WHAT YOU NEED TO DO: For this exercise, transcribe all of the entries exactly.

◇ ◇ ◇

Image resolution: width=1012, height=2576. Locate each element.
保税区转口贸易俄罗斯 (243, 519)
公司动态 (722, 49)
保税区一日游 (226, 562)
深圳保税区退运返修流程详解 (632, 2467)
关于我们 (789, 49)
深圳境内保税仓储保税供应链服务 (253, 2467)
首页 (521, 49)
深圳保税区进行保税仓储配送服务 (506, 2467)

◇ ◇ ◇

RESULT:
Image resolution: width=1012, height=2576. Locate each element.
保税区转口贸易俄罗斯 (243, 519)
公司动态 (722, 49)
保税区一日游 (226, 562)
深圳保税区退运返修流程详解 (632, 2467)
关于我们 (789, 49)
深圳境内保税仓储保税供应链服务 (253, 2467)
首页 (521, 49)
深圳保税区进行保税仓储配送服务 (506, 2467)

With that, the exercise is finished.